Kitsopoulou's manner of writing is not conciliatory. It is polemic. Her theatre pertains to post-modernism. Only one thing needs to be cleared: Kitsopoulou is not post-modern by respect. She is post-modern by origin. As a Greek of her generation, she reports the irrational, flaky, yet existent reality of her country, a social, ethical and political situation which allows the unexpected alternation of facts, the annihilation of the high into the humble, the rationalization of the kitsch, the beautification of the national delirium and massive stupefaction.

Even in her other theatrical works, as far as directing or dramatization of her stories is concerned, Kitsopoulou presents the same, more or less, ambition. It is her direction in "Chere Nimphi" that causes a stir, when she reveals hidden sexual repressed emotions of the middle class dramaturgy. And "Mounis" shocks as it features domestic and societal perversions, which are exalted in closed Greek societies.

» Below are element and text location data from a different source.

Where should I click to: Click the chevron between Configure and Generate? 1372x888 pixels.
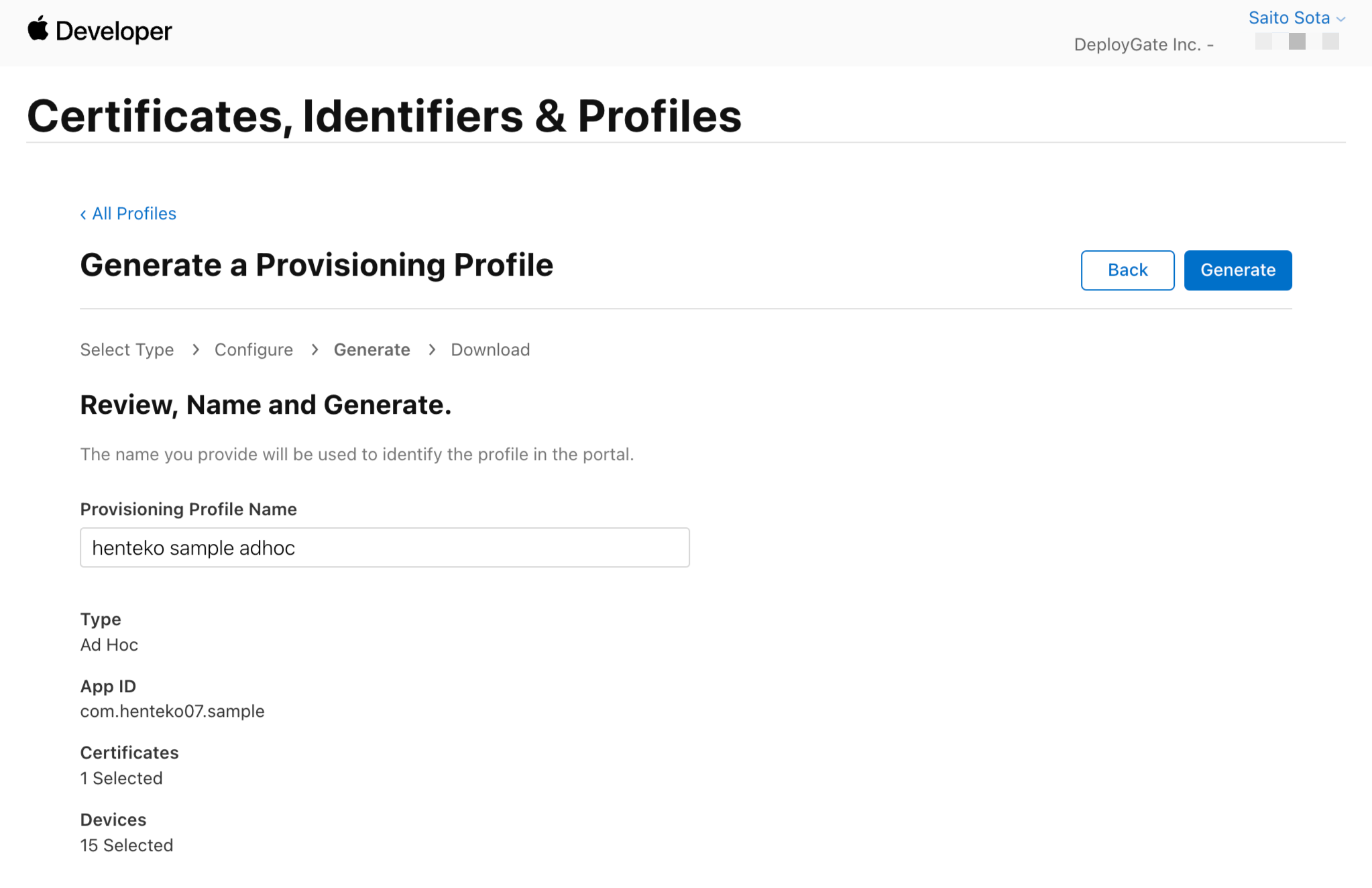pos(314,349)
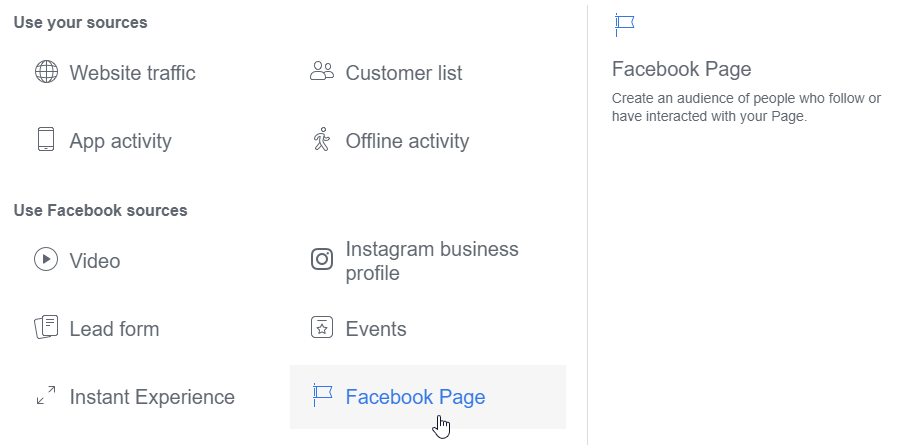Click the Instagram camera logo icon
912x445 pixels.
coord(322,259)
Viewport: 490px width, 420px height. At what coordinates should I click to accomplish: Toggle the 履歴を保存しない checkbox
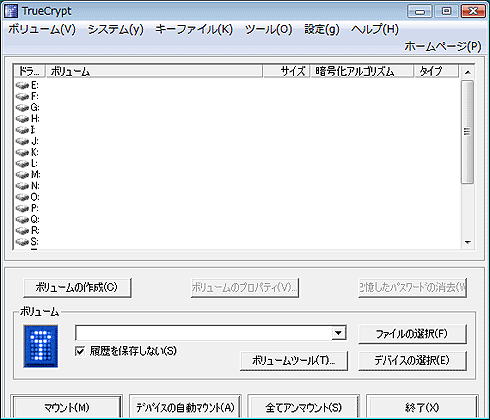click(x=80, y=351)
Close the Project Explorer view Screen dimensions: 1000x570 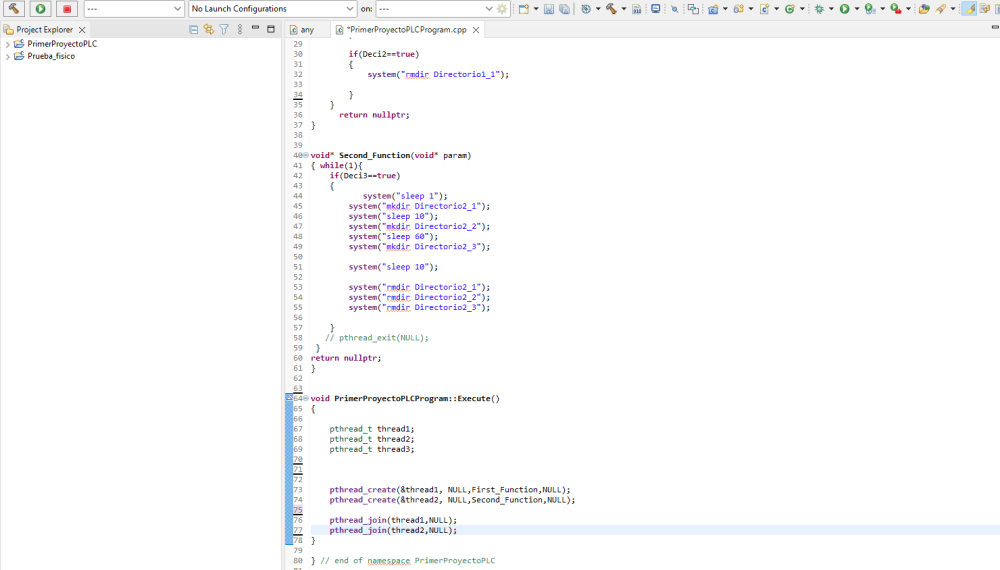[x=82, y=30]
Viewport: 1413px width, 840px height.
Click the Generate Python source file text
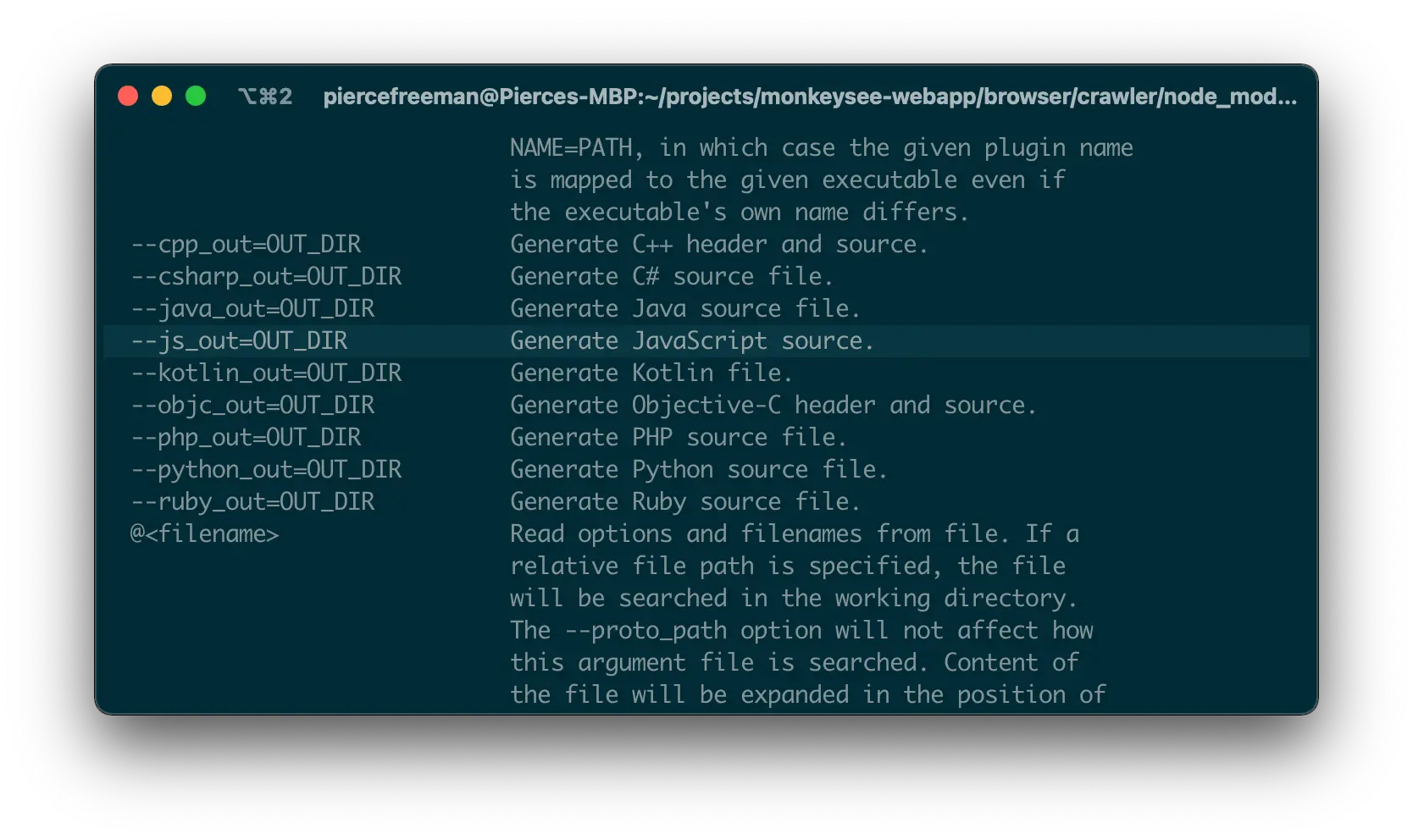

Is there a common denominator in all these plays? Yes. The presence of violence. Violence within the family and within our upbringing, violence within the prototypes after which the Greek nation formed its ideological status. Sometimes in the form of duress, sometimes in the form of heroic symbols, the neo-Greek moral sense has been corrupted by an invisible, implicit, unconscious violence.

This is the first, obvious part of her work. For the more sensitive members of the audience, however, there is one more, a hidden one. It is a grievance over our national or collectivist identity no more, but over our own existence. Are we so ignorant of our deepest sensitivity? Are we doomed to serve, always, something else, someone other than the one who would offer us dignity, joy, and freedom? Kitsopoulou therefore, does not only object against the lie. She stands for every truth. Natural life, freedom, self-determination. She herself loves Rempetiko and lives the freedom of an existentialist. Through her actions and her works, she reveals the will that seeks to become creation and action, free from bounds and dictates. I reckon it is this will that will find the roots, beyond the pests and carcinogenesis, something brisk and lyrical, something that moves and lives genuinely. Maybe this is the reason why Kitsopoulou so often turns to the folk song and to verse. They are her breaths of oxygen near the muddy bed...

The Greek theatre and state have been awarded with a writer and an image: "Apolitical," as long as she does not express any meta-political ideology. "Unfaithful," as long as faith is not accompanied by subjection and integration. "Angry," as long as anger gives birth to creation. It is a fact that Kitsopoulou remains "honest," as long as she does not hide behind facades, as long as she insists on thinking freely and unconcealed.

Lena Kitsopoulou is undoubtedly talented. She is honest. And she is still young. We have every reason to look forward to.